You really don’t need a lot of fancy kitchen tools and equipment to be a good cook, but I do recommend the following handful of basic cutting, blending, cooking, and baking tools to make your at-home meal preparation easier and more enjoyable.
Blenders: I love my blenders and use them almost daily! They are used most often for making smooth dressings, sauces, and gravies. I also use them to grind seeds and nuts, whole grains into flour, and to process dates and other dried fruit I might be using in baking. My primary blender is a Vitamix (a powerful home blender), and I also have a smaller, less expensive, but still powerful blender (my Tribest Personal Blender) to do quick, smaller-volume jobs. I really recommend a high-powered blender, like the Vitamix or Blendtec, but if you’re on a tight budget, you can get by with the smaller Tribest blender and a standard home blender, which I did for years.
Cutting boards: Recommending a cutting board seems obvious, but I have been in so many kitchens (professional and home) where the cutting boards were pretty scary. I encourage you to use a good one, which means not old, stained, warped or having deep cuts. I prefer an 18×12-inch wood cutting board for most of my cooking because I like the feel of it when chopping, it has plenty of room to work on, and it’s solid and heavier than plastic. But I do use plastic at times, too. Give yourself the gift of a nice, new cutting board; it will make cooking so much more enjoyable.
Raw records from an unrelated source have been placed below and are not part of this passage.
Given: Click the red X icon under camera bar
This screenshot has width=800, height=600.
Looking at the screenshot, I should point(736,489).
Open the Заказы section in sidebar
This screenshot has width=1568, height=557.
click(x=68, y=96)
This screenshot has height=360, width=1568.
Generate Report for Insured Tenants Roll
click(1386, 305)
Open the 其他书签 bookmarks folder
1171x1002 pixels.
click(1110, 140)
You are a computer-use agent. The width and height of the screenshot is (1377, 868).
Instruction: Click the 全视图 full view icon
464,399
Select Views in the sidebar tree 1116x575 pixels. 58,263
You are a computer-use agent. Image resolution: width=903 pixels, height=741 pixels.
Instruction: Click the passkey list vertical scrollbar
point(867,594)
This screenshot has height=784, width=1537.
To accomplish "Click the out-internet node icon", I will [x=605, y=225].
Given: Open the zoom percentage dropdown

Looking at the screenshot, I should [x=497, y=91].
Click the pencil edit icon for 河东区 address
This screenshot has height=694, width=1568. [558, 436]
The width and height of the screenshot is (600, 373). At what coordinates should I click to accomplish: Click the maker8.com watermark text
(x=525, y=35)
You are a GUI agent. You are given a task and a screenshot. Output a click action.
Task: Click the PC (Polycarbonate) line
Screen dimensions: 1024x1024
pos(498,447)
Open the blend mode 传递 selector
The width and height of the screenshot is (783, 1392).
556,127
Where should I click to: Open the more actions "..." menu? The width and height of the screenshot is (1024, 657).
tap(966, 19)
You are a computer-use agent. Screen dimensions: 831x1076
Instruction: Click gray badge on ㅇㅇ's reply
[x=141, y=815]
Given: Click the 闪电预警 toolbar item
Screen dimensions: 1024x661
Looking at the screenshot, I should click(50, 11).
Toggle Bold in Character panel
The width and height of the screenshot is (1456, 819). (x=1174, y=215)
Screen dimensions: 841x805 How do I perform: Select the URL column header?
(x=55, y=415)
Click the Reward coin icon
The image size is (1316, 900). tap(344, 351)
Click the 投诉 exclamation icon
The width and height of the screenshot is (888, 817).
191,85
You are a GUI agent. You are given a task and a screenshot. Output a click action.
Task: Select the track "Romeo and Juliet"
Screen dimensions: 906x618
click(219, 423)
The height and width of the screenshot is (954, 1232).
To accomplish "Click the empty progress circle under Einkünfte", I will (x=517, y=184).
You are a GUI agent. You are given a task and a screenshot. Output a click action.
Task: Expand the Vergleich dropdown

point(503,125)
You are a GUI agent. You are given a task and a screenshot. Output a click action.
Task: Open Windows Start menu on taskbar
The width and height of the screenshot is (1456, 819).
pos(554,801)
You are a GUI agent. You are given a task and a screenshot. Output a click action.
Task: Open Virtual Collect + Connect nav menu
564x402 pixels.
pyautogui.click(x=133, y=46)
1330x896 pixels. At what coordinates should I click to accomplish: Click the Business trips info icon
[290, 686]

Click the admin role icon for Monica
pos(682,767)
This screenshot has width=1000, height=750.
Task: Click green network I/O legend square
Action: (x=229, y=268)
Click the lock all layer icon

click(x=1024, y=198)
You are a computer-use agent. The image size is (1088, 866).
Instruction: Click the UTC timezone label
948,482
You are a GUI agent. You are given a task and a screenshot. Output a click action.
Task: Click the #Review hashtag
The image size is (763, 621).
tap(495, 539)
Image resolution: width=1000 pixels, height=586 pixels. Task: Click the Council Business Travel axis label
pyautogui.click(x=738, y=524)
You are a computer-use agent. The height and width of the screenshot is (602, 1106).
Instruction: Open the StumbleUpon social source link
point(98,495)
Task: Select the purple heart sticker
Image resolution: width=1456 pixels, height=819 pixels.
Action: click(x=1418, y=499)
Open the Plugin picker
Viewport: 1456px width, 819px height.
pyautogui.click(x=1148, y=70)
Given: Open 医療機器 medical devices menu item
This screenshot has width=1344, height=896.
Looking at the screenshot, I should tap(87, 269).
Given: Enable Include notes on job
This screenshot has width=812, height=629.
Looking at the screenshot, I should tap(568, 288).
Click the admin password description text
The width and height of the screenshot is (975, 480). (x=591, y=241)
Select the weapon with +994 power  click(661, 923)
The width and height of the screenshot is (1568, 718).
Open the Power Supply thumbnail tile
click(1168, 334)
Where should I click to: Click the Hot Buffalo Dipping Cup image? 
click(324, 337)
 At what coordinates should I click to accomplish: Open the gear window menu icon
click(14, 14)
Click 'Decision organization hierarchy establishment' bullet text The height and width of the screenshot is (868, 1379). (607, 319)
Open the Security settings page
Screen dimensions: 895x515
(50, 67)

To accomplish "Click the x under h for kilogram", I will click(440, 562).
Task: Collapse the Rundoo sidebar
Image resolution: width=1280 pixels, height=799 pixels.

Knives: Knives come in all sizes, qualities and costs, but I recommend having at least a 7- or 8-inch chef’s knife, a smaller 5 or 6-inch utility knife, and a paring knife. You can go high-end with your chef’s knife or more toward the “good and economical” end. The most important thing about knives is to keep them sharp. This, like having a good cutting board, will make your cooking life so much more enjoyable as well as efficient and safe. You can sharpen your knives at home with a sharpening steel or electric sharpener, or send them to the cutlery shop for service. Search “knife sharpening” online to learn how to sharpen your own knives at home.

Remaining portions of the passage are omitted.